## [Problem to solve]
Which lines in the records below contain the word "will"? Copy each one out.

-*-*-

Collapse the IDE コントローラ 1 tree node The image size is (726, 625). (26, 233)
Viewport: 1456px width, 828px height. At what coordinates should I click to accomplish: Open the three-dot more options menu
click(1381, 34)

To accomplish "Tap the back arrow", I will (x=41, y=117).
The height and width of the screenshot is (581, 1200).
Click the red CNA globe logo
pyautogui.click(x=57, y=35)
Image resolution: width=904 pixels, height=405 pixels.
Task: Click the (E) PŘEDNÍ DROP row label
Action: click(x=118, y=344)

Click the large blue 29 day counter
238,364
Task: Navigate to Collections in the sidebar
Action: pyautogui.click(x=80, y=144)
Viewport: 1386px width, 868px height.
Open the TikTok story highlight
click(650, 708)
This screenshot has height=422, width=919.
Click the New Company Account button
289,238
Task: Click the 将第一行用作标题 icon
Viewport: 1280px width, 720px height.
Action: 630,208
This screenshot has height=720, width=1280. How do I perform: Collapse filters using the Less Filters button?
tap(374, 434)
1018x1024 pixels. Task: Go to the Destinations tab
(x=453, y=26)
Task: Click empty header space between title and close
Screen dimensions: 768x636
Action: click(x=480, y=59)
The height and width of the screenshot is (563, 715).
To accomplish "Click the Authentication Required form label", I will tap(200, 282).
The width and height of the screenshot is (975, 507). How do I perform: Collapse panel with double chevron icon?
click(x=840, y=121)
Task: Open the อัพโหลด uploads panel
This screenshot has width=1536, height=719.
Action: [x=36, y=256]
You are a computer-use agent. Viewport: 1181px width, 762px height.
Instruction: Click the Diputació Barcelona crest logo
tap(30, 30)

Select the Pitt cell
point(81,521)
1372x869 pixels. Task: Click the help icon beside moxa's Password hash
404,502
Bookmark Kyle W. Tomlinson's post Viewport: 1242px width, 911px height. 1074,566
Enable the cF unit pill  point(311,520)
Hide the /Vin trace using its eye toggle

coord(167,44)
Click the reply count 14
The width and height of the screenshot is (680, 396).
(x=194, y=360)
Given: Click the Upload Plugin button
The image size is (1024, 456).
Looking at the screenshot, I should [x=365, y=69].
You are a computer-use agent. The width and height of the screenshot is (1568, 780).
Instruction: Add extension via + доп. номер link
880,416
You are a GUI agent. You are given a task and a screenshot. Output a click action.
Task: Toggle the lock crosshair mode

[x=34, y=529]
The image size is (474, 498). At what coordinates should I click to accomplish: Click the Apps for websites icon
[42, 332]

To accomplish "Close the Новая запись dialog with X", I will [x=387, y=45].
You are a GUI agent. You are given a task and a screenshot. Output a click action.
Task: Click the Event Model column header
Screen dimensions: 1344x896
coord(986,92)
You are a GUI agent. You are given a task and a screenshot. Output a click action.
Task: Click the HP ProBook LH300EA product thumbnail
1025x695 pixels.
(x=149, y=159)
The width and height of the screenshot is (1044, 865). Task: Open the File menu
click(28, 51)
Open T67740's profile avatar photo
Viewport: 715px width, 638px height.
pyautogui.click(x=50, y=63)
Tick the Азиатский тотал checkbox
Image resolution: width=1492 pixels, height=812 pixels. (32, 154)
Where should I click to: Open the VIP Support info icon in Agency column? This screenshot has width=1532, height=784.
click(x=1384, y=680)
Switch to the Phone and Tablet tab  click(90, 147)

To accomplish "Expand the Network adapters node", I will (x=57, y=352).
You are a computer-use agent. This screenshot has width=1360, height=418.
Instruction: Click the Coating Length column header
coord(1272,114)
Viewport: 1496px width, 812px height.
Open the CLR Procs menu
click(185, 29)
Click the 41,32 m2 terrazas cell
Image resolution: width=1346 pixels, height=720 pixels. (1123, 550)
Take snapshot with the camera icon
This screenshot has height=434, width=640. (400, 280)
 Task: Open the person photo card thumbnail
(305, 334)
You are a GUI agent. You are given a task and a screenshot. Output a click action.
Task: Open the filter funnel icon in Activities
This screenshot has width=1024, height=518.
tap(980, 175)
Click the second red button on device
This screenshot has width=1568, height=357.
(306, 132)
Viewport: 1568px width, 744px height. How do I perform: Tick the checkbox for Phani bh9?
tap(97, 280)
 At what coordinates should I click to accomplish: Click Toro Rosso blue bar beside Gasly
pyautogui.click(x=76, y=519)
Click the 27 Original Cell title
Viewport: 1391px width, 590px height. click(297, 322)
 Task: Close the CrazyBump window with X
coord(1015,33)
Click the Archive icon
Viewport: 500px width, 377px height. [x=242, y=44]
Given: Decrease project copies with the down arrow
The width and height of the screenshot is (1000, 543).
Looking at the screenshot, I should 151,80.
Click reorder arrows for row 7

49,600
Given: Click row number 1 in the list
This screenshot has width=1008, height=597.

-*-*-

## [Reply to the exercise]
To accomplish "Tap the back arrow", I will (x=41, y=117).
To accomplish "Click the Authentication Required form label", I will tap(200, 282).
To accomplish "Close the Новая запись dialog with X", I will [x=387, y=45].
To accomplish "Expand the Network adapters node", I will (x=57, y=352).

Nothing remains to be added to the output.